Home and health products manufacturer Reckitt Benckiser said its full-year results exceeded expectations, thanks to a strong performance across both established and developing markets and a sharp increase in fourth-quarter revenue.
In the 12 months to the end of December, total net revenue at the FTSE 100 group grew 5% year-on-year on a constant currency basis to £8.87bn (€11.48bn, $12.87bn), while like-for-like revenue rose by a better-than-expected 6%.
Operating profit rose 7% year-on-year on a constant currency basis to £2.24bn and was up 4% when considering currency fluctuation, while adjusted operating profit excluding exceptional items grew 12% when stripping out currency movements and 9% on an actual exchange basis.

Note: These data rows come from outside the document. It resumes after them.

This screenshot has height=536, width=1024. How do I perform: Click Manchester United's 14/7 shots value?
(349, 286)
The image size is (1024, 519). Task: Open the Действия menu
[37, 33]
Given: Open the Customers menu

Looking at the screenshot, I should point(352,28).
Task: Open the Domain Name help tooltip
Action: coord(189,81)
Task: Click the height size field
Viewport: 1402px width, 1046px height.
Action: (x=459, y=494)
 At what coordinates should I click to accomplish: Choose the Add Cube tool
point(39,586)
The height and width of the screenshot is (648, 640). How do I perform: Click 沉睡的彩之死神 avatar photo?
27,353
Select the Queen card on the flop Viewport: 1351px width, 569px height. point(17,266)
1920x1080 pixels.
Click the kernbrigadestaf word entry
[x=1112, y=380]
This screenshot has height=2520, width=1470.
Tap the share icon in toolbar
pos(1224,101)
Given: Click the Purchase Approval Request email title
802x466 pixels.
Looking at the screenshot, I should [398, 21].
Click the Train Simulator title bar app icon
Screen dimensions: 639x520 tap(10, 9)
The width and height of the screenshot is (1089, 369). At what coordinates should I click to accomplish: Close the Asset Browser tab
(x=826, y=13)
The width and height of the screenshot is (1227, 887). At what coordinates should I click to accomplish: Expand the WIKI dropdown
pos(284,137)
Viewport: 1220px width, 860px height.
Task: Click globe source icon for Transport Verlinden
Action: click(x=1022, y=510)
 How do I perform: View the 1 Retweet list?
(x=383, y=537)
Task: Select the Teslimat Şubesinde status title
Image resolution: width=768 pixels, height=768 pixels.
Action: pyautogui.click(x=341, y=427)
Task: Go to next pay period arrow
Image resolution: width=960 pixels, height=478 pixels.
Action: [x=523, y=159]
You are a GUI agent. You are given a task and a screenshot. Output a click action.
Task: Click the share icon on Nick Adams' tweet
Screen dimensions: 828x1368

Reckitt said growth in revenue and profit was attributable to a strong display across its ENA market – which comprises Europe, Russia, Israel, North America, Australia and New Zealand, and its DVM business, which comprises Latin America, North Asia and South East Asia, North Africa, Turkey and sub-Saharan Africa. On a like-for-like basis, the former posted growth of 5% from the corresponding period in 2014, while the latter grew 9% year-on-year.
"Despite a year of mixed market conditions, we achieved broad-based growth, across both developed and developing markets," said group chief executive Rakesh Kapoor.
"This was led by an exceptional performance in consumer health, due to both a strong flu season at the beginning of the year and outstanding performances from our innovations on brands such as Scholl, Durex, Nurofen and Strepsils."
The group, which will pay a final dividend of 88.7p per share, 12% higher than in 2014, added that revenue in the final three months of 2015 grew 7% year-on-year on a like-for-like basis and not accounting for currency movements. Adjusted operating margin was up 210 basis points to 26.8%, while reported earnings per share were up 6% to 240.9p, and diluted earnings per share were up 12% to 258.6p.
However, despite the impressive performances during 2015, Reckitt warned the outlook for 2016 was more challenging, although it reiterated its earnings guidance for the 12 months ahead.
"In 2016, we expect that the macro environment will be tough, but remain confident that our strategic choices across Powerbrands and Powermarkets will enable Reckitt Benckiser to deliver another year of growth and margin expansion," said Kapoor.
"We are targeting like-for-like net revenue growth of between 4%-5% and for operating margin we reiterate our medium term target of moderate margin expansion."